YOUR GOAL :: Find the lines of data that contain the string "height", then list them.

GIVEN RECORDS ::
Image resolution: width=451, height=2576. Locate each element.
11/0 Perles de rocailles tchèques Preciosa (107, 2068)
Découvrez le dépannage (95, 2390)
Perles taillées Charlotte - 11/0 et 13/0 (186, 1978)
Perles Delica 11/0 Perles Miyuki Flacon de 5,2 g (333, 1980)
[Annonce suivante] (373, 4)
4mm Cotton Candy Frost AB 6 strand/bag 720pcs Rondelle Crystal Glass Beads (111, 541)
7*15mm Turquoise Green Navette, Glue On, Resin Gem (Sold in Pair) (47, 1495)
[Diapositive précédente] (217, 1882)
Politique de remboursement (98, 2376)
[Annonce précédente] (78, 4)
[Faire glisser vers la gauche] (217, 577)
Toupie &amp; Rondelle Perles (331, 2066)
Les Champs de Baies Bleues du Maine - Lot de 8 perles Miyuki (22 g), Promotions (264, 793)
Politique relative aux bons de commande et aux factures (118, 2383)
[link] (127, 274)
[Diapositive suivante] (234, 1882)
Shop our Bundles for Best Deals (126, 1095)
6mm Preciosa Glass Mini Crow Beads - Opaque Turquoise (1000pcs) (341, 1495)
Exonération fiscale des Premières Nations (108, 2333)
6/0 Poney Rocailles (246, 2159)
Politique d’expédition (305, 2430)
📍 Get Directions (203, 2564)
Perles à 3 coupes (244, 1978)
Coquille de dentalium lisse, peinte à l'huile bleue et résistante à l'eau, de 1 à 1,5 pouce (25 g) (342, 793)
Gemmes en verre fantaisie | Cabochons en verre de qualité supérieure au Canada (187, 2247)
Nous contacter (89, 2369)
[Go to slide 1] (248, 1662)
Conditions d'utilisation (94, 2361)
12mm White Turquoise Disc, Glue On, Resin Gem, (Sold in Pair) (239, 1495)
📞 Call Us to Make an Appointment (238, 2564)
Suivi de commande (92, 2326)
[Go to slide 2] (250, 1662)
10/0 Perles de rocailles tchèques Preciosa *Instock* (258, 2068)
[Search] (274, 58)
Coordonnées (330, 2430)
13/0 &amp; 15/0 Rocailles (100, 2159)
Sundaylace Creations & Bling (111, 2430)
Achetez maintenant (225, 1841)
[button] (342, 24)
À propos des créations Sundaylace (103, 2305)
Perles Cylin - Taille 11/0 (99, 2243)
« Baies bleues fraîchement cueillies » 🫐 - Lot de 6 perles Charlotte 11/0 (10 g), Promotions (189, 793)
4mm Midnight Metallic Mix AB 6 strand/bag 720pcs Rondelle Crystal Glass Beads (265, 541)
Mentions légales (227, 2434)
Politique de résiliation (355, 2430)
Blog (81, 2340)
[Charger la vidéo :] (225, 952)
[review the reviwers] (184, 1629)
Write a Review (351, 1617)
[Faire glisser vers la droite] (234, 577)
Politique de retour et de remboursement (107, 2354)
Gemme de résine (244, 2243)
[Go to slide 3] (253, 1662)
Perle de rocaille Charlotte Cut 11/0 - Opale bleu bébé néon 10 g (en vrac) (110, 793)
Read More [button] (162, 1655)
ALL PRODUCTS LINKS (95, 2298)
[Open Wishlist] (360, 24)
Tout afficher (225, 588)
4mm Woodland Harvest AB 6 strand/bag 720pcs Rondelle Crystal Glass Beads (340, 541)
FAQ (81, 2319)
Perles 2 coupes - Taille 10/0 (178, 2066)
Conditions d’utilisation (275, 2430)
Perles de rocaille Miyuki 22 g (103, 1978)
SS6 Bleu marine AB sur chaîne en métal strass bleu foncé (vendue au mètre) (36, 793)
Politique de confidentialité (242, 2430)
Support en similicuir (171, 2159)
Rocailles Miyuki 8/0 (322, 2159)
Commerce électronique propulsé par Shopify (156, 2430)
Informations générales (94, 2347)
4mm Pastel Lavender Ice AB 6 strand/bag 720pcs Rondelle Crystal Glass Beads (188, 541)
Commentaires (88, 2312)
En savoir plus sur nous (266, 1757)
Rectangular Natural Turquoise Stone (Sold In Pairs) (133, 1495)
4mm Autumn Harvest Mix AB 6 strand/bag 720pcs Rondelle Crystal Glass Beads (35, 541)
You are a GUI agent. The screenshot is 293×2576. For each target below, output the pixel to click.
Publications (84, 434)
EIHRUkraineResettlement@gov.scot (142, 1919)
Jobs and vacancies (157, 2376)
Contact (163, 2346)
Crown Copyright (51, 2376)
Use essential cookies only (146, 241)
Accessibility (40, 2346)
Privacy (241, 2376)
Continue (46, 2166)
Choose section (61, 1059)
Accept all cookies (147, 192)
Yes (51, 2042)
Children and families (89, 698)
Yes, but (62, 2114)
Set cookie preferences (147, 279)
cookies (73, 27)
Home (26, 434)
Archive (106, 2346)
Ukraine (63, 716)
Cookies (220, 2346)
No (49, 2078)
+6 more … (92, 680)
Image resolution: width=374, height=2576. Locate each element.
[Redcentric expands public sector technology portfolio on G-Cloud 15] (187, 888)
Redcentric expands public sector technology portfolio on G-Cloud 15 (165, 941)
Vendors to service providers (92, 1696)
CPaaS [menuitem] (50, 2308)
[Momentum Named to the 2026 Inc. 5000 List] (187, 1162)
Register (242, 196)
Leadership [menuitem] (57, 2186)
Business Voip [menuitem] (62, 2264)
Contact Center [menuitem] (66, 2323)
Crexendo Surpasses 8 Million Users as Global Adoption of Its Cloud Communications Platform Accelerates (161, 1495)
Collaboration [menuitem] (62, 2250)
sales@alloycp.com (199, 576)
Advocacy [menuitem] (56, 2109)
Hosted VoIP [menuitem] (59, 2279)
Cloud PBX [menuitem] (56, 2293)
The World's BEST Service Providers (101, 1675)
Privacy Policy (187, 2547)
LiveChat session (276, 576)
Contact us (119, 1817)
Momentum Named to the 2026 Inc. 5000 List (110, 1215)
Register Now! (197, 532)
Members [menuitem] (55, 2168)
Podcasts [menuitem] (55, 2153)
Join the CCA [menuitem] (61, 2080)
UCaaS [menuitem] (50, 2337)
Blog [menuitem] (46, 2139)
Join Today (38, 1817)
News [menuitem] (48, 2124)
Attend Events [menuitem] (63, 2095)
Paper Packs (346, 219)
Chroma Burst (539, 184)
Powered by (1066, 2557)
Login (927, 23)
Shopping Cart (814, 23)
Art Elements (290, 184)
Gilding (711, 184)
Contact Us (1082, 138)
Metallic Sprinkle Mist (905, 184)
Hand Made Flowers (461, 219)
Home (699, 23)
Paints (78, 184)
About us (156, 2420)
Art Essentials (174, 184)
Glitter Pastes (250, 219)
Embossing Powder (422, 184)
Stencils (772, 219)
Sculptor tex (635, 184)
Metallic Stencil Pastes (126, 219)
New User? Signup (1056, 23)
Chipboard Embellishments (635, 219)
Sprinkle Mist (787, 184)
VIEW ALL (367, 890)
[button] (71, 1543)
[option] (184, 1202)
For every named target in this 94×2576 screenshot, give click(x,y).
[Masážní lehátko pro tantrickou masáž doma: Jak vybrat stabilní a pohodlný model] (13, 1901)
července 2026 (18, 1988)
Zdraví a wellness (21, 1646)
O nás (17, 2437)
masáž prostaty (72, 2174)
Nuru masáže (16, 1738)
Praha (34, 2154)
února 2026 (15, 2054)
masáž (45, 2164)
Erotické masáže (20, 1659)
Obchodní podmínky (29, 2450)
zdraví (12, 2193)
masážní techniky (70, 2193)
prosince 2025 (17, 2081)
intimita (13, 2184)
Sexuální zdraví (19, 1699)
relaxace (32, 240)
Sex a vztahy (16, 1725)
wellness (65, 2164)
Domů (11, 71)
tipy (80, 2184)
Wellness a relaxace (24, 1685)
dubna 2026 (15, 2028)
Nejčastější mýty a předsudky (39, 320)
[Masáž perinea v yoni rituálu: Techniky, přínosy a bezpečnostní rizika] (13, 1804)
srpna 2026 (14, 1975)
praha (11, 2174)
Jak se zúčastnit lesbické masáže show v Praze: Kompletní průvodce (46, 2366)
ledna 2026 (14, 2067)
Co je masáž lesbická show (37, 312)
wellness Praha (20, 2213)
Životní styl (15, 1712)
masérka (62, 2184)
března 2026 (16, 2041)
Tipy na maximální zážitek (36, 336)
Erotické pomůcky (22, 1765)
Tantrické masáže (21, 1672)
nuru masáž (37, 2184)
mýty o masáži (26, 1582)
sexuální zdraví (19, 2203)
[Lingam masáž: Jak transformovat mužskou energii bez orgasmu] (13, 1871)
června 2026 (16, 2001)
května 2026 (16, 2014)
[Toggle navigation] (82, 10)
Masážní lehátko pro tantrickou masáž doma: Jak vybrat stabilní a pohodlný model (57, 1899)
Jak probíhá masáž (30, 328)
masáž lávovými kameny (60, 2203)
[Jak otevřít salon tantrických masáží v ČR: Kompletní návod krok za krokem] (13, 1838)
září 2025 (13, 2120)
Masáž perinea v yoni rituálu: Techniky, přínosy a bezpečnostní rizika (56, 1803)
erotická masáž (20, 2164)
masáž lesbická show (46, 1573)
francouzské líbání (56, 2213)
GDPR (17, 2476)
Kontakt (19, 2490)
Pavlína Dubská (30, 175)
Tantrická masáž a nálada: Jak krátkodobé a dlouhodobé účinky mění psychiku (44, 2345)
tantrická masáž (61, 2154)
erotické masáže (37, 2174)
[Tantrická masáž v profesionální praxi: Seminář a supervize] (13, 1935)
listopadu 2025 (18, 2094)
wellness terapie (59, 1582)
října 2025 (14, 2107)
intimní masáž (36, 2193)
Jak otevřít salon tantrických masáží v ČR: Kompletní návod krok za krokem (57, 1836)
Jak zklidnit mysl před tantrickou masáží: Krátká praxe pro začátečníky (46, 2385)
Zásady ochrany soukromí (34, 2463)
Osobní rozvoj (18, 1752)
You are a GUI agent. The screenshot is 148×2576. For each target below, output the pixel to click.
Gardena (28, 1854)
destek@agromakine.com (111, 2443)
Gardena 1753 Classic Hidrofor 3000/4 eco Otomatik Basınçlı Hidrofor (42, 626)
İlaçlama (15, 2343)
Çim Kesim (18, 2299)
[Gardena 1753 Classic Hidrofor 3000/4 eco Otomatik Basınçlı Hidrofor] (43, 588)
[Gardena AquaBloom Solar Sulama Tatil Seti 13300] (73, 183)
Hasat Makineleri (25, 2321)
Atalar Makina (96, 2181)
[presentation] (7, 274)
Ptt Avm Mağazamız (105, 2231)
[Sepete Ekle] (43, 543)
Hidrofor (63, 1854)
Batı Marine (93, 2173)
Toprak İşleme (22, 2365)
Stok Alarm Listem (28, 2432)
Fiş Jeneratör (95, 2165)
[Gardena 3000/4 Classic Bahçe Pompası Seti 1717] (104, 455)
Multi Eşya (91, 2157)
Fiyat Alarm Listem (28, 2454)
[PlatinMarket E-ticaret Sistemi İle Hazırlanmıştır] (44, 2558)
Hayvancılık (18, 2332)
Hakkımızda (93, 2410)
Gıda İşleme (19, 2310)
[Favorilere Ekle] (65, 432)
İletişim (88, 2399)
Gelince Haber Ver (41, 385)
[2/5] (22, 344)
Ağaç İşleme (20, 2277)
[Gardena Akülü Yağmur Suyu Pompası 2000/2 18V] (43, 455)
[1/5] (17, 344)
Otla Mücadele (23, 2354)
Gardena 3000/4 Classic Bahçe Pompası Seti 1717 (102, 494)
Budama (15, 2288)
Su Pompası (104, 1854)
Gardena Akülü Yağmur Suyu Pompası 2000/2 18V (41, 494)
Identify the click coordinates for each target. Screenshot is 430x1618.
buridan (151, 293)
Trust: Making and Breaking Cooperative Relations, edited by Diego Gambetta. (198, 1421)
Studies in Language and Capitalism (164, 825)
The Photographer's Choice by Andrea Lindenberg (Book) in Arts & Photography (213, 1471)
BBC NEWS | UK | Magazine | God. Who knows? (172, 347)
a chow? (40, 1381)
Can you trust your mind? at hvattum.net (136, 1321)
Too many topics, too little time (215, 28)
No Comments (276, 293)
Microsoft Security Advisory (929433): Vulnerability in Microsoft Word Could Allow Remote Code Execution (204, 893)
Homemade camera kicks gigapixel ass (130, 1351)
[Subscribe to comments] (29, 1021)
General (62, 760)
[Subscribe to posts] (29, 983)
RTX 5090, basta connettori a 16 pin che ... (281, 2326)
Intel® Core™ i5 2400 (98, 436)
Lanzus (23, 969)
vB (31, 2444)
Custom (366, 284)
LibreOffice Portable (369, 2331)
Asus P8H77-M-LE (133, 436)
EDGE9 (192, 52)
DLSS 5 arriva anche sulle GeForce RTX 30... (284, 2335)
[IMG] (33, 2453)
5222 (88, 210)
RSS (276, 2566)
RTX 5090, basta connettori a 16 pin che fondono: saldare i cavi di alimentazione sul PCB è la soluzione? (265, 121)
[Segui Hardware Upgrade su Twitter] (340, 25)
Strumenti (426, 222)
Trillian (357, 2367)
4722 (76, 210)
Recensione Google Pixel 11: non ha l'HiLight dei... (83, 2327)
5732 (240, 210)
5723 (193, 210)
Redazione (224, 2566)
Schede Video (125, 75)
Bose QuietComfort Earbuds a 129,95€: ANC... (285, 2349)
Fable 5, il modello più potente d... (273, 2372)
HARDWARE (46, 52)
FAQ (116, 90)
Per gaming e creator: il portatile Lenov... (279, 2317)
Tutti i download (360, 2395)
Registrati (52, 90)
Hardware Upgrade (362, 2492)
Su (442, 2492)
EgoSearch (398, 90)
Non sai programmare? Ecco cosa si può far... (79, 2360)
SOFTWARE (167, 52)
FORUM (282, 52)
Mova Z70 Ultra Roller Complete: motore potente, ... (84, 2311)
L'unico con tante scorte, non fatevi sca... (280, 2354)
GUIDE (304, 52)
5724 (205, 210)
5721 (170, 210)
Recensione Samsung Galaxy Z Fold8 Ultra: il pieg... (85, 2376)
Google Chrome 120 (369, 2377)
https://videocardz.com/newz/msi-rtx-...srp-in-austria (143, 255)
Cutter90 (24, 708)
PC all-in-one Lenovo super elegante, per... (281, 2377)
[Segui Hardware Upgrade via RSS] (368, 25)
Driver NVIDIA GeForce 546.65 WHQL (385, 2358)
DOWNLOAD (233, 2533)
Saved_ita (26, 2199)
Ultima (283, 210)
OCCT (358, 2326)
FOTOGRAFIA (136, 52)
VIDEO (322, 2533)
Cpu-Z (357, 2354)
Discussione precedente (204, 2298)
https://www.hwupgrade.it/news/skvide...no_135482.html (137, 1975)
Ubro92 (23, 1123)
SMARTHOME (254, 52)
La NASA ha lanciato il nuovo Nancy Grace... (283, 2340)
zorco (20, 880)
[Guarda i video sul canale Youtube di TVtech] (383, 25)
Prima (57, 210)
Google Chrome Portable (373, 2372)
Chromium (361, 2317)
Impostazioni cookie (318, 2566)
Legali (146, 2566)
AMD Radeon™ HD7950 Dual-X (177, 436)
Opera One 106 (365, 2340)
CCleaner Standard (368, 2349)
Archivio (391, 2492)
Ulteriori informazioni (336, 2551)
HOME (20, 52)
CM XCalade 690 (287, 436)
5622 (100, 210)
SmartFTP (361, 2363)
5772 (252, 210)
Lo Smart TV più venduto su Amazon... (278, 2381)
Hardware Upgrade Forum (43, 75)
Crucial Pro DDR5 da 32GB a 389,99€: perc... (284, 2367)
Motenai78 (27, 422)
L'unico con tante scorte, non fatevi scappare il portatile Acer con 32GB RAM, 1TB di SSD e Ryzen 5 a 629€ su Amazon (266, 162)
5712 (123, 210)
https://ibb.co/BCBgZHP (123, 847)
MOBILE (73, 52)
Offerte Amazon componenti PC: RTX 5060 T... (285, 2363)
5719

RESPONSE TO THE TASK ::
Image resolution: width=451, height=2576. Locate each element.
Image resolution: width=374, height=2576. Locate each element.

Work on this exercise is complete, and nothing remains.